まずは導入編で全体像をつかみ、その後に各論へ進むことで、臨床の判断が一気に整理されます。
導入編はこちら:足首の可動域制限になる「滑走性」と「足関節戦略」
免責事項
※本記事は、臨床10年超の理学療法士としての経験に基づく情報提供を目的としており、医療行為ではありません。
※個別の事例は考慮しておりませんので、実際の診断や治療方針については、必ず主治医や所属施設の専門医の指示に従ってください。
※本記事は執筆時点(2026年3月)の知見に基づいています。所属組織とは無関係な個人の見解です。
はじめに:免荷期間の「過ごし方」がゴールを決める
足関節の手術後、免荷(荷重制限)期間は「ただ待つ時間」ではありません。荷重が始まった時に、足関節が「動ける準備」ができているか。ここが、日常生活への早期復帰の分岐点となります。
本記事では、免荷期間中に徹底すべき組織の滑走性改善と、患者さんへのセルフケア指導にフォーカスして解説します。
1. 「なぜ動かないのか?」滑走性低下の正体
固定術後は、単なる筋短縮だけでなく、軟部組織の「癒着」が最大の敵となります。
屈筋支帯と前脛骨筋(TA)の癒着: これが背屈制限の大きな要因となります。
脂肪体の硬層化: 衝撃吸収を担う脂肪体(KFP:Kager's fat pad、距骨前、踵部)は、不動により弾力を失います。足関節周辺は脂肪体が非常に多いため、痛む部位と一致するなら硬化を疑うべきです。
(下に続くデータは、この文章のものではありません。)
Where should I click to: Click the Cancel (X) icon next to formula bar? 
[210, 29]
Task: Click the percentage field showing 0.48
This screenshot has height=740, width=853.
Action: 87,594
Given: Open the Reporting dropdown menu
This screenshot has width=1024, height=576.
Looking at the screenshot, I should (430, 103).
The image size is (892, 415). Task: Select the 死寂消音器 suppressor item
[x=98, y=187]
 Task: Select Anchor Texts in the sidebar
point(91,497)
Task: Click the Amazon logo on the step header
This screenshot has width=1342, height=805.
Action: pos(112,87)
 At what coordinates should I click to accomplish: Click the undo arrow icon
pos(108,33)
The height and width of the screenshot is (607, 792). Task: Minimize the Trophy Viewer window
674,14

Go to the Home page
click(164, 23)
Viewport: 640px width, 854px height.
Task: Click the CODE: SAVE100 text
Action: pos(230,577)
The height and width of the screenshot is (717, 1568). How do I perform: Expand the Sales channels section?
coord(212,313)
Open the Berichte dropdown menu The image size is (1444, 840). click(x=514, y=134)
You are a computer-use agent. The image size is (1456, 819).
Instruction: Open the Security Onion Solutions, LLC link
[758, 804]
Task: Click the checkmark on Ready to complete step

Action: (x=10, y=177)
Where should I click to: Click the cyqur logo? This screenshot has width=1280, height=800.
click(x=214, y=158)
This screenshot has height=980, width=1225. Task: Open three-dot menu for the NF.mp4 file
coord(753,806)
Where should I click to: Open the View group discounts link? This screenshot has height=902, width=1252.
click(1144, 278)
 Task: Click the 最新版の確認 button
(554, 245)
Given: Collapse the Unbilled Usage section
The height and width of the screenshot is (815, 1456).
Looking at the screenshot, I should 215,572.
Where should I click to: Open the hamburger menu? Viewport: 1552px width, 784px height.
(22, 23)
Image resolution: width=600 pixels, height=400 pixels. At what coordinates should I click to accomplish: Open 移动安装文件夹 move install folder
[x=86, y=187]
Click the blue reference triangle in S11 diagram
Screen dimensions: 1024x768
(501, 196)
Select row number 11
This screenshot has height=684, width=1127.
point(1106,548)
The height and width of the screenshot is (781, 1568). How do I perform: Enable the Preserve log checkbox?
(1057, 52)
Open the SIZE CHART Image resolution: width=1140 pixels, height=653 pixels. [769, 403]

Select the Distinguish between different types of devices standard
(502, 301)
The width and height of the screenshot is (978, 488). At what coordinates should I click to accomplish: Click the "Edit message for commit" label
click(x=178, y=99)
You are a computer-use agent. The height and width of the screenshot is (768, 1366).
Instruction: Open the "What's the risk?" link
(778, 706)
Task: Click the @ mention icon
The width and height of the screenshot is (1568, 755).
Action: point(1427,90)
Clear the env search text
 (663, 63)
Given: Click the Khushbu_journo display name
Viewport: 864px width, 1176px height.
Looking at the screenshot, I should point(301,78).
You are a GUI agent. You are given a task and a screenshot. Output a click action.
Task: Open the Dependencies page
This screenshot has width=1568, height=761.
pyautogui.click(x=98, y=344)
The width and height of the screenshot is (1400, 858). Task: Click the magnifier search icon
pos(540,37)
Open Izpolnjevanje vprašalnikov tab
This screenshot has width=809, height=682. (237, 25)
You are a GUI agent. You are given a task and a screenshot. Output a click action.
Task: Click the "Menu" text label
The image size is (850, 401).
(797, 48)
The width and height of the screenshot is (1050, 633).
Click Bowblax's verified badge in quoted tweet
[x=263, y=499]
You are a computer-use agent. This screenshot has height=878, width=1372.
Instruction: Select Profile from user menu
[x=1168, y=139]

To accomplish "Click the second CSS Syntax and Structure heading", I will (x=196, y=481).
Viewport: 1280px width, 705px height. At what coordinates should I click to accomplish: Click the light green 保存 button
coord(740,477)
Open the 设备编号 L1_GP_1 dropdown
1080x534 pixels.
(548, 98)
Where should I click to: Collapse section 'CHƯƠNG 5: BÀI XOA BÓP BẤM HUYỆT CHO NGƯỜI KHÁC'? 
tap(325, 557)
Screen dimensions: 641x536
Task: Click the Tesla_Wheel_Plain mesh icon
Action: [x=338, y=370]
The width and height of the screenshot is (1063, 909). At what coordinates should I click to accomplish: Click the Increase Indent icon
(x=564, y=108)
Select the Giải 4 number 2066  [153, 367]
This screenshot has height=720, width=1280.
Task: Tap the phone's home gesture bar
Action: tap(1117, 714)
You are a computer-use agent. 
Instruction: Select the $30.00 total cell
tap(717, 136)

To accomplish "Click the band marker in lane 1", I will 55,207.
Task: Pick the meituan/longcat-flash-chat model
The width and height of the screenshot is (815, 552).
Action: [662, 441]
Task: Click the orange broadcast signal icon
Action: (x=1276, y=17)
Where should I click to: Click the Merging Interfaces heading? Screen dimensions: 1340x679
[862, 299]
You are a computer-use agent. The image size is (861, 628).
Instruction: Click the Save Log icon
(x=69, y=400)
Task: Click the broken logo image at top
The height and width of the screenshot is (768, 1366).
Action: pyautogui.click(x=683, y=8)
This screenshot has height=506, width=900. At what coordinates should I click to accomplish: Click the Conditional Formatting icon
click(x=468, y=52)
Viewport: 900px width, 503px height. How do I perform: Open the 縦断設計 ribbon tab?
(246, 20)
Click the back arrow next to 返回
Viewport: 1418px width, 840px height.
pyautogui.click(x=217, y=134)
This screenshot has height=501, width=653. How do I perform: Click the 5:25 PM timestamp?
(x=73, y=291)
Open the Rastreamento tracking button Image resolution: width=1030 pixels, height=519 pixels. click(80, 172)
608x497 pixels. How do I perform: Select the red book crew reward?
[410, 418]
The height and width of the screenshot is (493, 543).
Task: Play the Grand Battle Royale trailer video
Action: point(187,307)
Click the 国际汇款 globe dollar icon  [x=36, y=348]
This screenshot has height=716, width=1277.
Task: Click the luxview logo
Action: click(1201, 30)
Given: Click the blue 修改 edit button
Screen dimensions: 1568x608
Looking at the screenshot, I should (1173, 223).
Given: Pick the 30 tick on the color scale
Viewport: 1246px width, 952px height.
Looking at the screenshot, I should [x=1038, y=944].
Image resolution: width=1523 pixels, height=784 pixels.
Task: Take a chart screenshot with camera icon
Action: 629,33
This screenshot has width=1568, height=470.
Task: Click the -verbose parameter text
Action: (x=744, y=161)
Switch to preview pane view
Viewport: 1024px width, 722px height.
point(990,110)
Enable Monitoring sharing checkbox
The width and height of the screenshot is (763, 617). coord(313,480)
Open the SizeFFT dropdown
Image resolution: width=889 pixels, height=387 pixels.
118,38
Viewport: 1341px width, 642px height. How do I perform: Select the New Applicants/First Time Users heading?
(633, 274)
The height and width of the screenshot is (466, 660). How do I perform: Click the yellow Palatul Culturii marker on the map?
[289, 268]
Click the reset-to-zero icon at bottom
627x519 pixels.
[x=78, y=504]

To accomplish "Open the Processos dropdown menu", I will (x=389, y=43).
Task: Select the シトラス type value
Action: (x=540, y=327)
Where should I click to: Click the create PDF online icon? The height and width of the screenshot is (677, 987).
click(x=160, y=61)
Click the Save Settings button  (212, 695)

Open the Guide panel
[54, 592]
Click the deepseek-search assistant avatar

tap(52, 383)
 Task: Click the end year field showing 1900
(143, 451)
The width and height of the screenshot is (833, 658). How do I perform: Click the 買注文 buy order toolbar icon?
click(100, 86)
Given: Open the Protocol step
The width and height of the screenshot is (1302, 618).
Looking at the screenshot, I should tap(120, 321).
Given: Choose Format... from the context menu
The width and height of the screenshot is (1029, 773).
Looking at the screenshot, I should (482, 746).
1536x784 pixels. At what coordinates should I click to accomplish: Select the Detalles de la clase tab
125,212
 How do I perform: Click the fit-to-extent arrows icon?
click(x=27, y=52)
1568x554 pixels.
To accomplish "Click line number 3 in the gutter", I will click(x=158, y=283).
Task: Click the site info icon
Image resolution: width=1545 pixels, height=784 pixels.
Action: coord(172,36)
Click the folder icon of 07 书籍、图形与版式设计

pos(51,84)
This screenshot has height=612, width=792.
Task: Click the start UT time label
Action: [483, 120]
2. 【実技】滑走性を引き出す徒手アプローチと物理療法
現場で即効性を出し、患者さんに「変わる!」と実感させるアプローチを紹介します。
① 圧迫・誘導アプローチ(背屈改善)
ターゲット: 距骨前脂肪体部
手技: 痛みの出る部位をセラピストが指で圧迫しながら、患者さんに自動運動(背屈)を促します。圧迫することで組織の滑走を「手助け」し、可動域が改善するポイントを見つけます。
② 脂肪体の柔軟化(5分間の反復刺激)
脂肪体は本来弾力がある組織です。硬い場合は**「5分間の圧迫・解放」**を繰り返します。これだけで組織の柔軟性が戻り、荷重時の疼痛軽減につながります。
③ 超音波治療の活用
脂肪体の硬化や組織の滑走性低下には、超音波治療が驚くほど役立ちます。
設定例: 強度1.8W/cm²程度(低すぎると時間がかかるため)。
ポイント: 常に「暖かくなる程度」まで動かしながら2〜3分行うだけで十分な変化が得られます。
3. 下腿三頭筋ストレッチの「落とし穴」
「ただ伸ばすだけ」ではアキレス腱に負担がかかるだけで、肝心の筋腹が伸びていないケースが多いです。その原因の多くは、アキレス腱とKFP(踵骨前脂肪体)の癒着にあります。
解決策: アキレス腱より近位(筋腹側)をしっかり把持し、遠位方向へ10秒間、持続的に牽引します。これを行うだけで、その後のストレッチの効率が劇的に変わります。
4. 荷重移行をスムーズにする「周辺環境」の整備
足関節本体だけでなく、隣接関節の動きを担保しておくことが、荷重時の「逃げ道」を作ります。